REQUIRED WORK:
Switch each "checkbox" to "check box" in the lines from the line with "Uncheck the checkbox for Bobby Jean" to the line with "Action: click(217, 646)", and write out only those lines with nothing else changed. Leave the pictures out.

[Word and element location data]
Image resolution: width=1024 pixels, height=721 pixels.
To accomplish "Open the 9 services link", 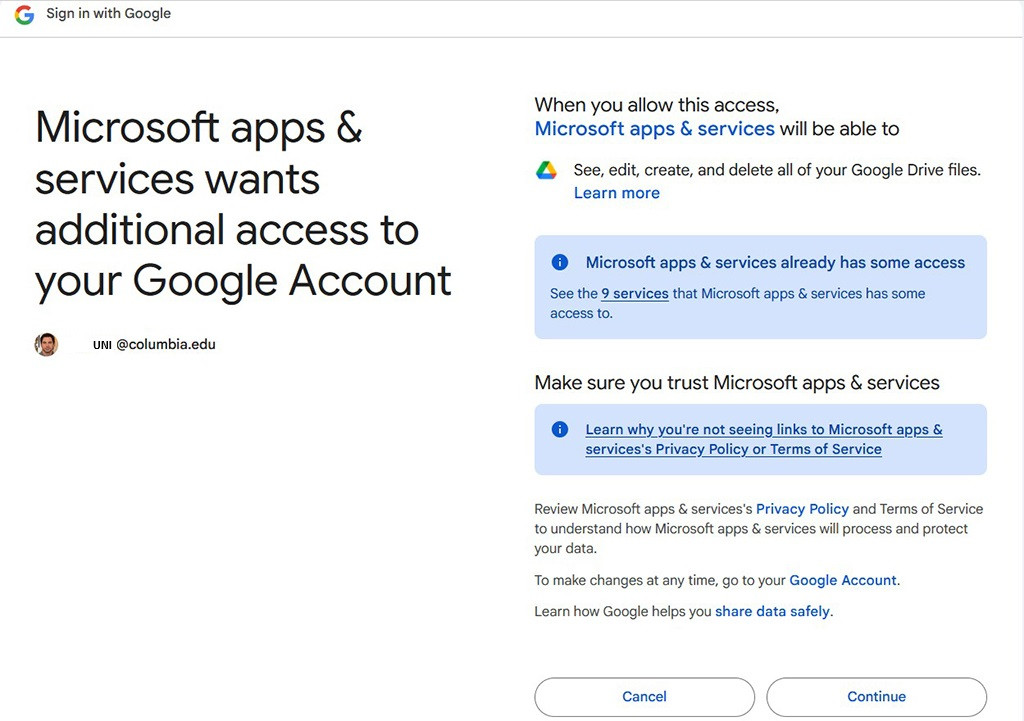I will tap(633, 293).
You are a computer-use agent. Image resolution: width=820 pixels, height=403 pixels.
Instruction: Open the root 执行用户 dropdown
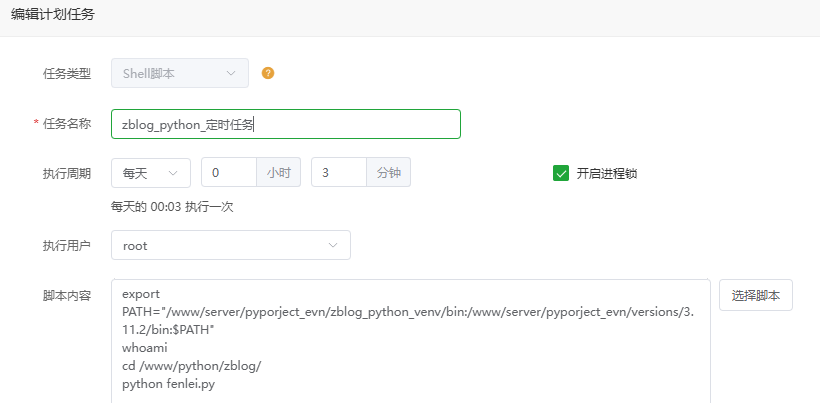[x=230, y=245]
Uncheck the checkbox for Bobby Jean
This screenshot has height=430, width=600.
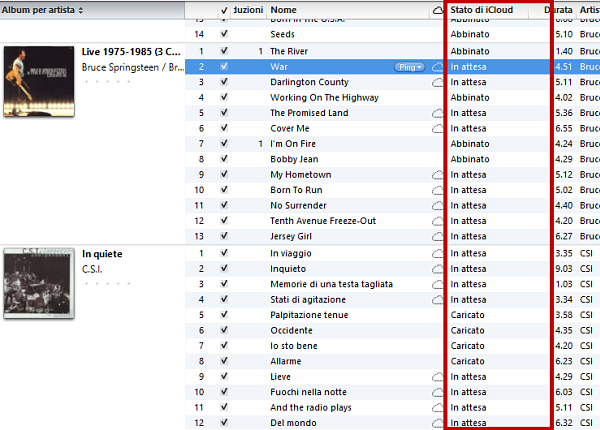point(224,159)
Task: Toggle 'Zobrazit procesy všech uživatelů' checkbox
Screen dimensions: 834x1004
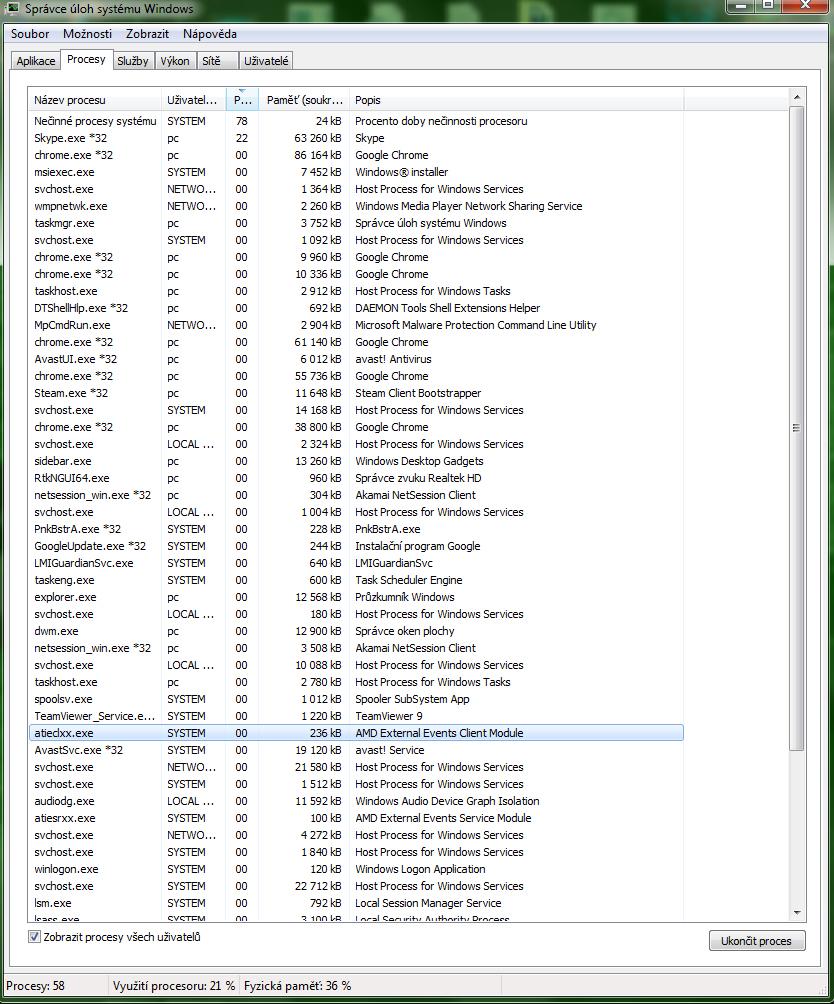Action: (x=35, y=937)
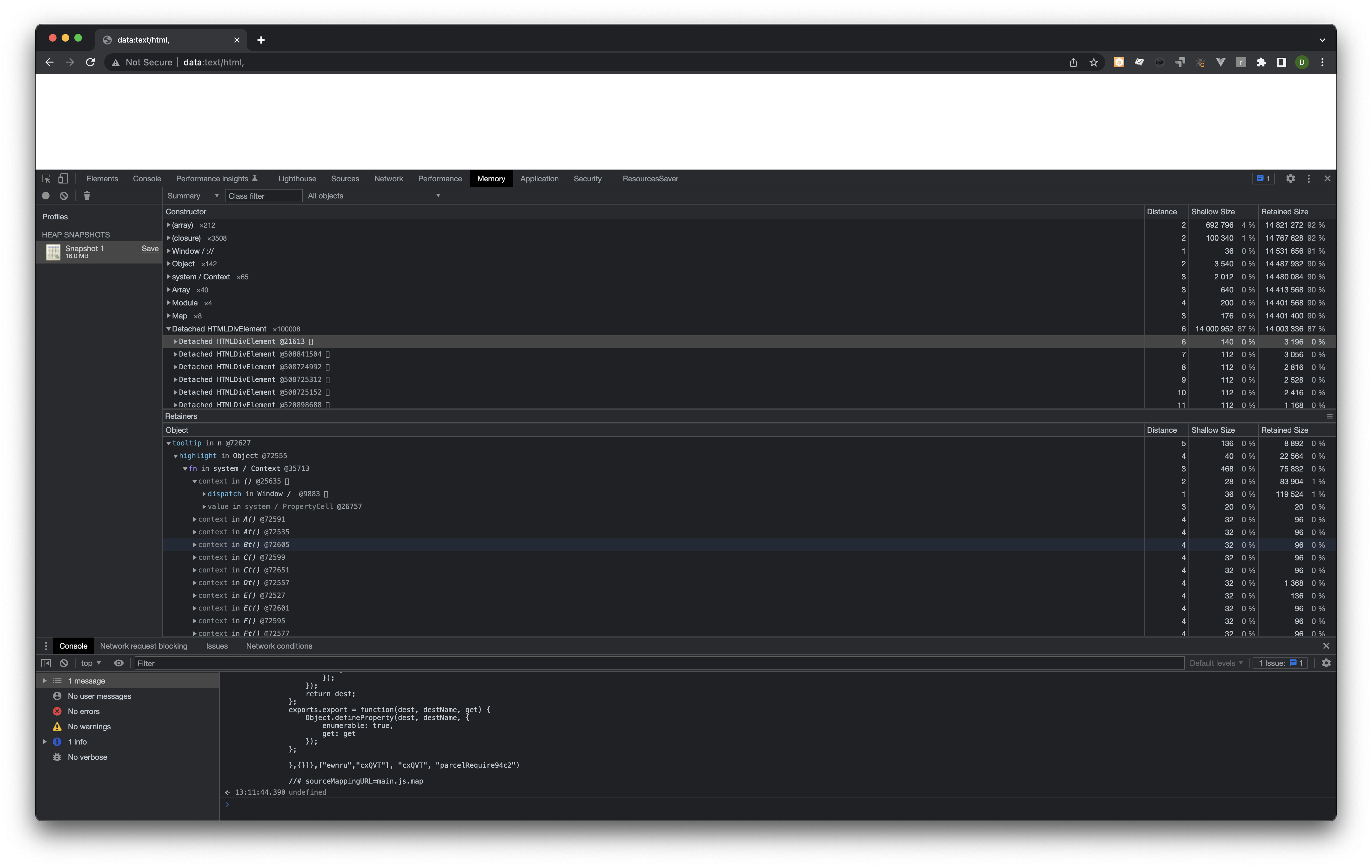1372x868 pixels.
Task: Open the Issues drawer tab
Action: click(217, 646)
---
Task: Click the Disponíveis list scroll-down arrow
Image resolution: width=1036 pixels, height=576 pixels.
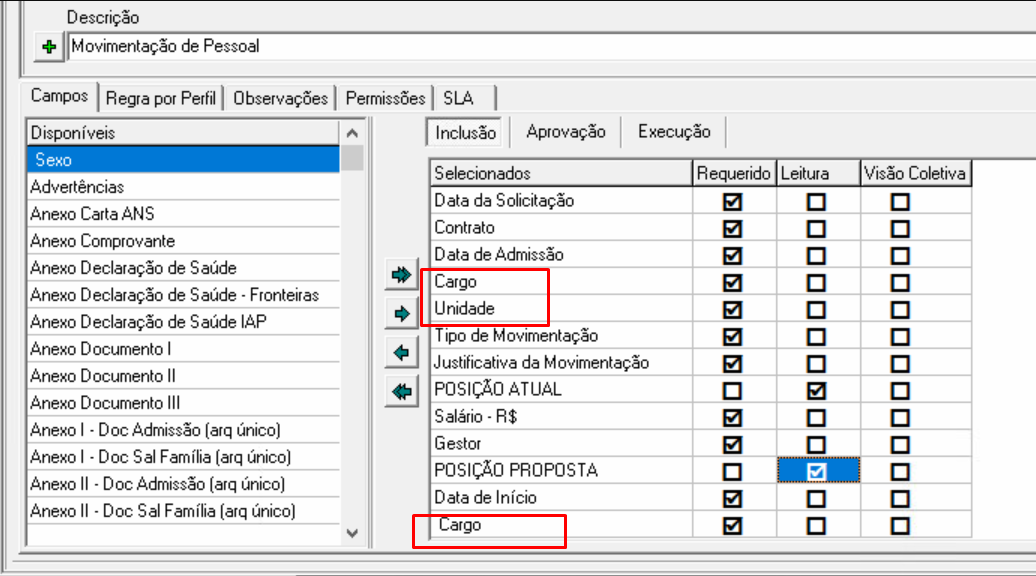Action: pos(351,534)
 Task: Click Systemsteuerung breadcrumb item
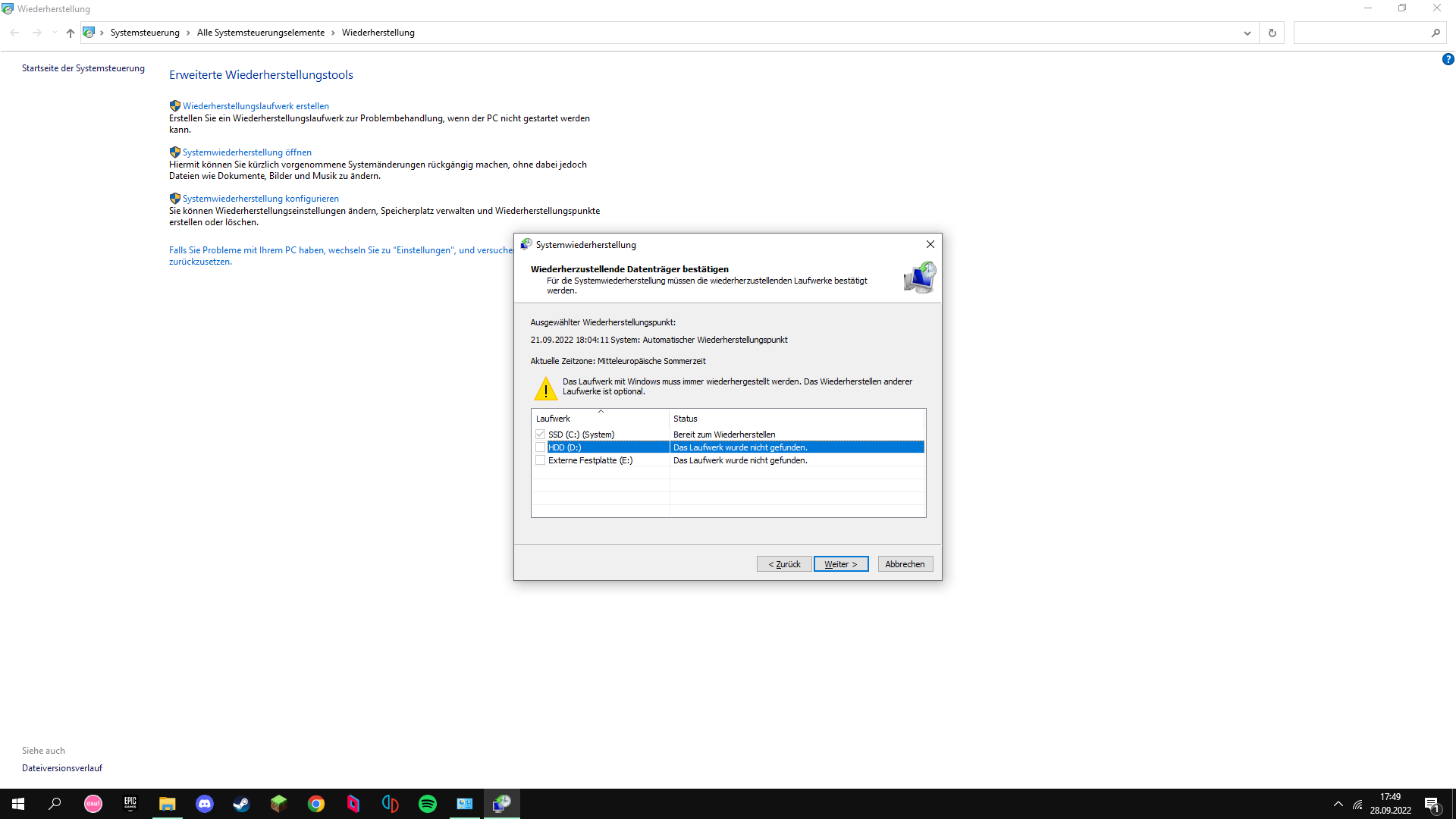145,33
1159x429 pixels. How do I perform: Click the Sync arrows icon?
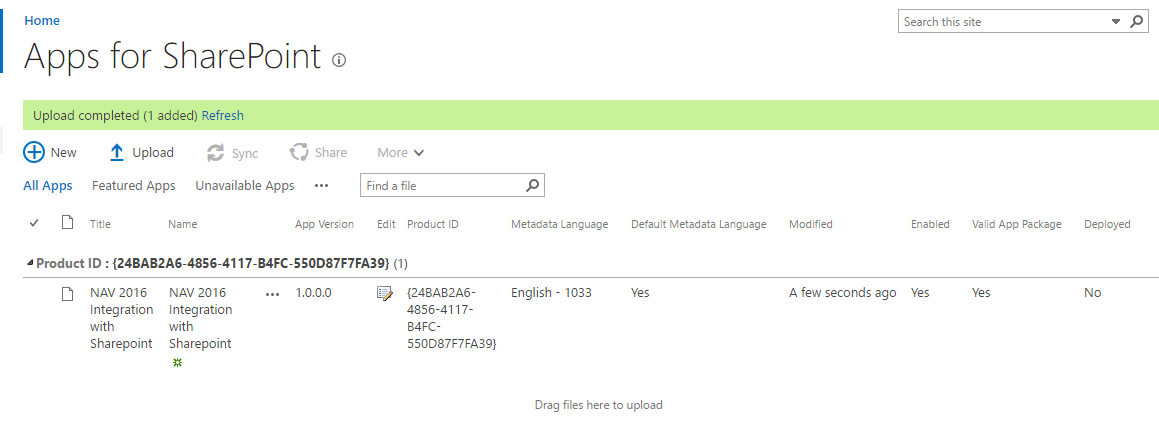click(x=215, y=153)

COMPLETE RESPONSE:
Uncheck the check box for Bobby Jean
This screenshot has height=430, width=600.
point(224,159)
Task: Toggle 'Zobrazit procesy všech uživatelů' check box
Screen dimensions: 834x1004
Action: (x=35, y=937)
1372x868 pixels.
Task: Open the Issues drawer tab
Action: click(217, 646)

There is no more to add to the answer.